Compounded by the publication of the libelous announcement from TASS in central newspapers the next day about the formation of the commission, many Crimean Tatar activists and even communist elders were very disappointed as it became obvious that the commission was unwilling to seriously consider their demands. Later another statement from Gromyko warning that any attempt to put pressure on state organs would not work out in their favor was republished by TASS.

Meanwhile, authorities in Crimea remained hostile to the idea of allowing Crimean Tatar right of return, and further tightened the passport regime in Crimea as additional Crimean Tatars attempted to arrive and register in the peninsula. A decree signed by Nikolai Ryzhkov created special restrictions on registering new residents in Crimea as well as Krasnodar. The government characterized the Crimean Tatar desire to return and restoration of the Crimean ASSR as an extreme position and claimed such positions were not specific.

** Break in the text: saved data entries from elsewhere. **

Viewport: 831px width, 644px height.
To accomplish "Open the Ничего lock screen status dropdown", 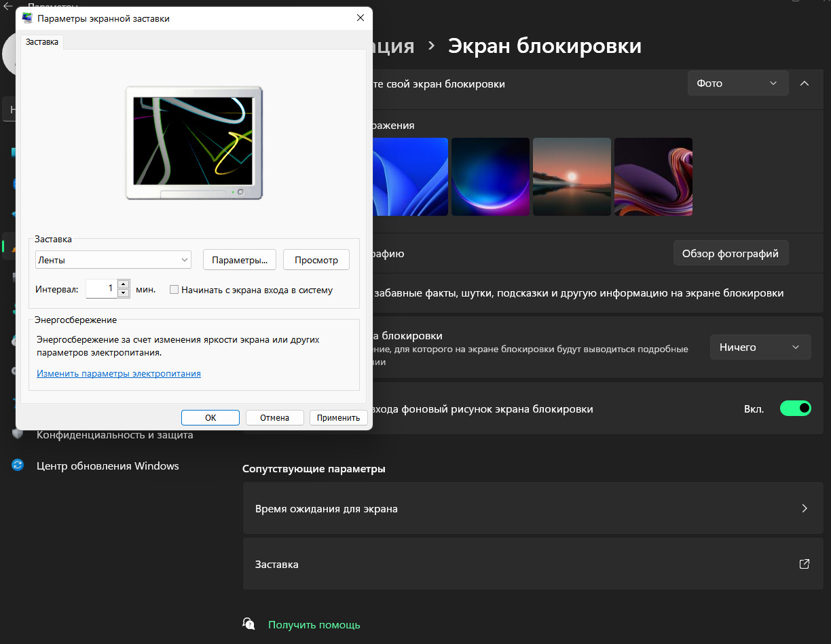I will [x=760, y=347].
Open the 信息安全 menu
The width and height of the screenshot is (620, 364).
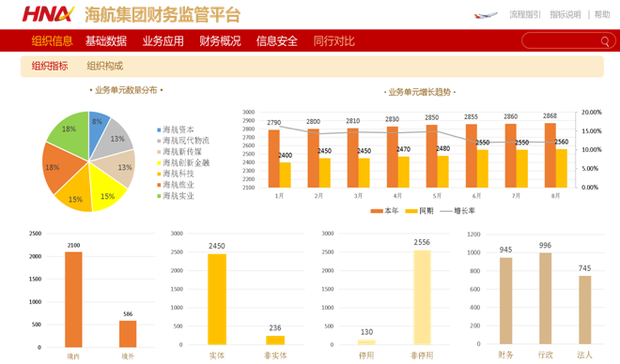[277, 41]
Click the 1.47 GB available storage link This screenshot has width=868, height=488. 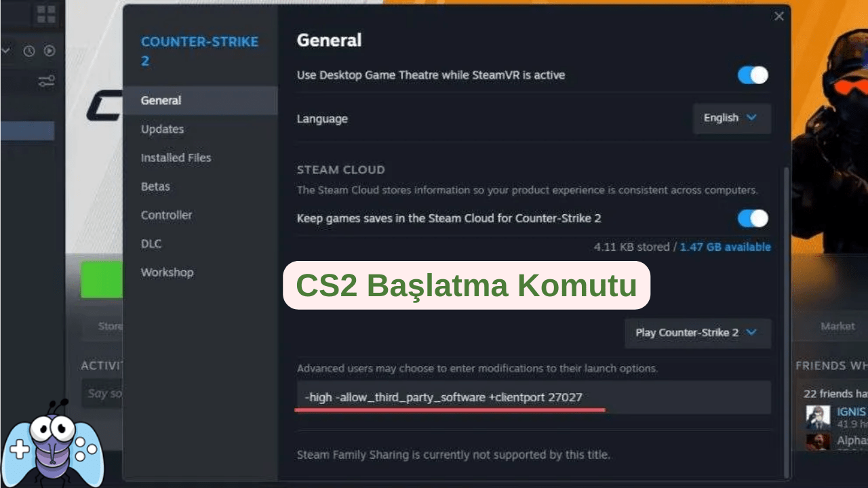coord(725,247)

=== Central Initiative Group actions ===
Despite Gromyko's warning that increased protests and other forms of public discontent would not be taken well, members of the Central Initiative Group (OKND) led by Mustafa Dzhemilev continued to remain in Moscow, holding rallies in Izmailovsky Park. Prominent representatives from the Dzhemilev faction including Sabriye Seutova, Safinar Dzhemileva, Reshat Dzhemilev, and Fuat Ablyamitov. While the original advocates of the Crimean Tatar national movement who were condemned by mainstream Soviet dissidents as Marxists, many members of the more radical Central Initiative Group listed above, among others, openly solicited support from the West, which concerned the more moderate NDKT. The Central Initiative group disproportionately of the younger generation born in exile and had never been part of the national movement before, and grew in power as Soviet authorities failed to meaningfully address Crimean Tatar rights.

== Results ==
Despite being sent various proposals for plans to restore the Crimean ASSR and return Crimean Tatars to Crimea, in addition to polling information of Crimean Tatars showing that a solid majority supported returning to Crimea, the requests of the Crimean Tatar community were rejected. The conclusion statement issued by Gromyko in June 1988 stated there was "no basis" restore the Crimean ASSR because of the current demographics of Crimea, and suggested only a small percent of the Crimean Tatars to Crimea to work in Crimea under an organized recruitment scheme, but maintained that there would be no mass return of Crimean Tatars, and instead offered additional small-scale measures to address the cultural needs of Crimean Tatars places of exile.

It also did not agree to restore the official recognition of Crimean Tatars as a distinct ethnic group.

=== Reception and aftermath ===
Responses to the conclusions of the commission were overwhelmingly negative; even people the most loyal communist Crimean Tatars were disappointed by the conclusions of the commission and criticized the lack of good faith on part of the commission. For example Rollan Kadyev, by then having evolved politically to the point of opposing the rally in Red Square out of fear it would provoke authorities and frequently telling other Crimean Tatars to not respond to provocations from the government and maintain patriotism, expressed dismay at the idea that only a few more Crimean Tatars could be allowed to move to Crimea, which he dubbed "lottery for the homeland." He also criticized Gromyko's conclusions that the Crimean ASSR could not be restored because of demographic reasons, noting that the Kazakh SSR was formed when Kazakhs were only 13% of the population of the region.

Barely a year after the conclusion of the commission rejecting return and restoration of the Crimean ASSR, a second commission was composed to re-evaluated the issue, but headed by Yanaev instead of Gromyko and inclusive of Crimean Tatars on the board. Only in 1989 were the restrictions on the use of the term Crimean Tatar officially lifted.